Hello,

I’m trying to run the following neural ODE program using GPU. If I run the code using GPU (NVIDIA GeForce GTX 1050), the simulation time of `Flux.train!(loss_n_ode, ps, data, opt, cb = cb)`

part was much longer than simulation using only CPU as shown below.

GPU: 362.607972 seconds (719.08 M allocations: 24.526 GiB, 3.86% gc time)

CPU: 35.925501 seconds (150.99 M allocations: 13.473 GiB, 9.14% gc time)

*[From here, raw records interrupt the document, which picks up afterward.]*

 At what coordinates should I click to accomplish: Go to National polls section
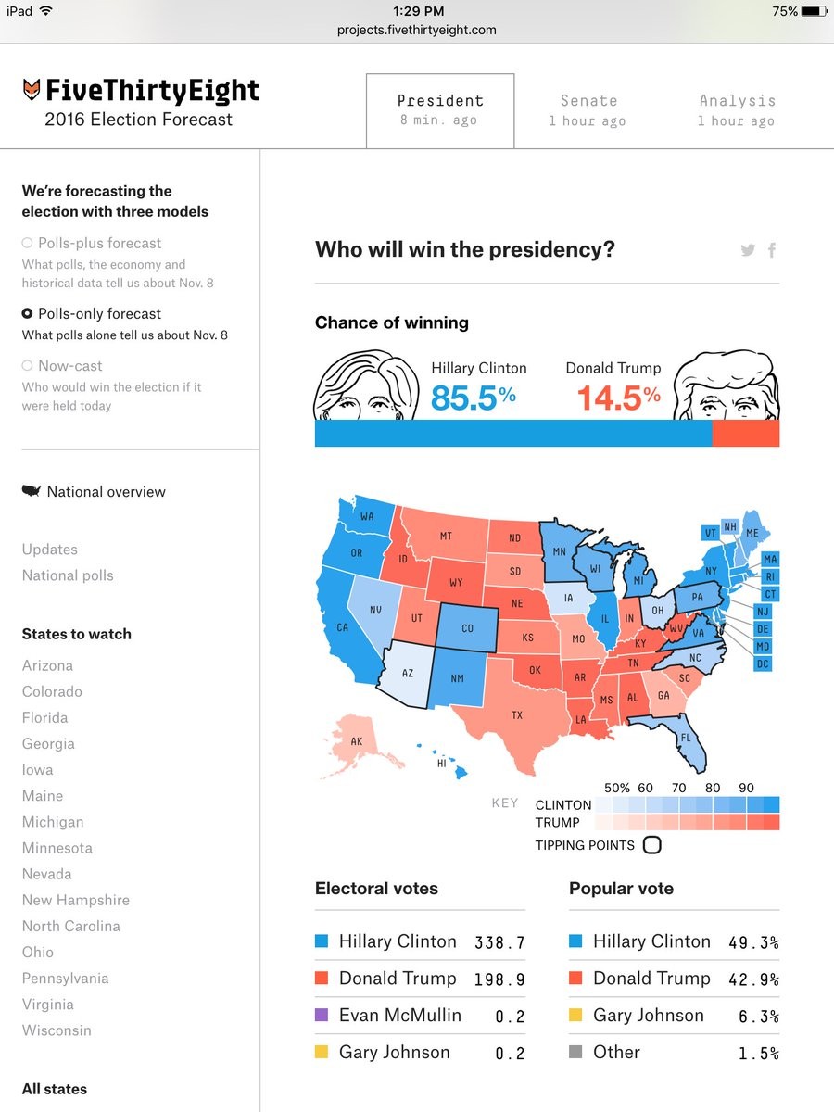68,575
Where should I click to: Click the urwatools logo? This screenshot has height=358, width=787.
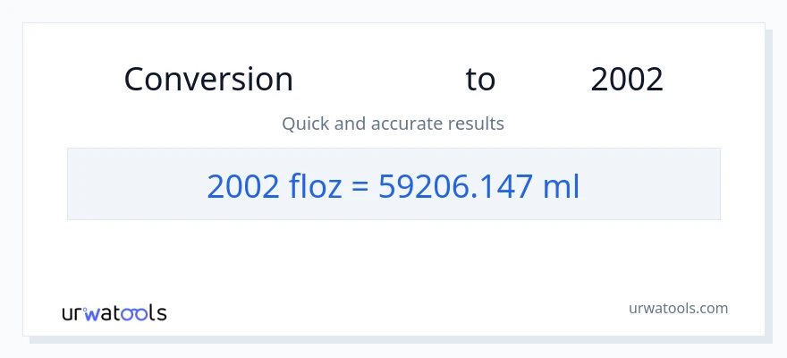tap(114, 313)
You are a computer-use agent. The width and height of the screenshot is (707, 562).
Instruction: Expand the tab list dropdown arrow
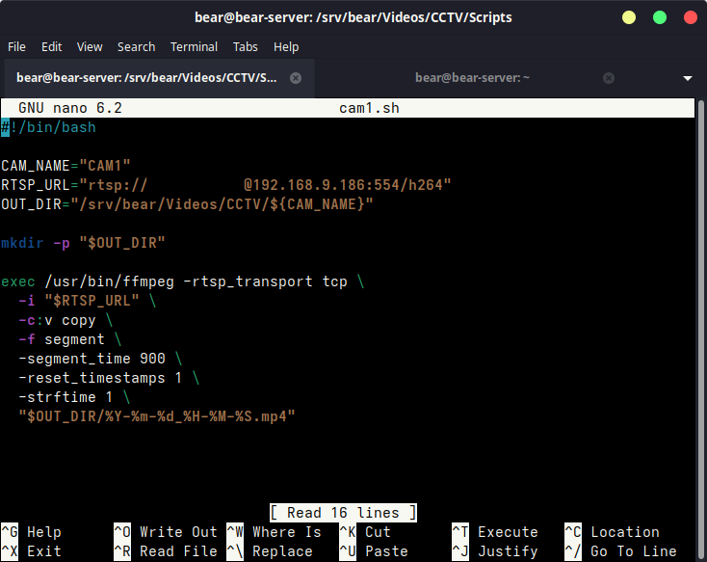pyautogui.click(x=688, y=78)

Could you tell me how to fix the issue to make simulation speed of GPU code faster?

```
using Flux, DiffEqFlux, DifferentialEquations, Plots, CSV, CuArrays
# Read CSV file
flamedata = CSV.read("./results.csv")
flamedata2 = flamedata[2:2:6002,:]
u0 = Float32[0.; 0.11189834407236525; 0.8881016559276348; 0.]|>gpu
datasize = 3001
tspan = (0.0f0,0.0003f0)|>gpu
t = range(tspan[1],tspan[2],length=datasize)|>gpu
ode_data2 = Matrix(flamedata2[[:1,:4,:7,:9]])
ode_data2 = transpose(ode_data2)
ode_data2 = convert(Array{Float32}, ode_data2)
ode_data = ode_data2|>gpu
ode_data[1,:] = tanh.(ode_data[1,:]*100)|>gpu
dudt = Chain(
Dense(4,32,swish),
Dense(32,16,swish),
Dense(16,8,swish),
Dense(8,4)
)|>gpu
ps = Flux.params(dudt)|>gpu
n_ode = x->neural_ode(dudt,gpu(x),gpu(tspan),AutoTsit5(Rodas5(autodiff=false)),saveat=t,dtmin=1.0E-14,maxiters=1e10,reltol=1e-7,abstol=1e-9)
function predict_n_ode()
n_ode(u0)
end
loss_n_ode() = sum(abs2,ode_data .- predict_n_ode())
data = Iterators.repeated((), 5)
opt = ADAM(0.1, (0.9, 0.999))
cb = function () #callback function to observe training
display(loss_n_ode())
# plot current prediction against data
cur_pred = Flux.data(predict_n_ode())
pl1 = plot(t,ode_data[1,:],label="data1",lw=2)
plot!(pl1,t,cur_pred[1,:],label="prediction1",lw=2)
plot!(pl1,t,ode_data[2,:],label="data2",lw=2)
plot!(pl1,t,cur_pred[2,:],label="prediction2",lw=2)
plot!(pl1,t,ode_data[3,:],label="data3",lw=2)
plot!(pl1,t,cur_pred[3,:],label="prediction3",lw=2)
plot!(pl1,t,ode_data[4,:],label="data4",lw=2)
plot!(pl1,t,cur_pred[4,:],label="prediction4",lw=2)
gui(plot(pl1))
end
# Display the ODE with the initial parameter values.
cb()
@time Flux.train!(loss_n_ode, ps, data, opt, cb = cb)
```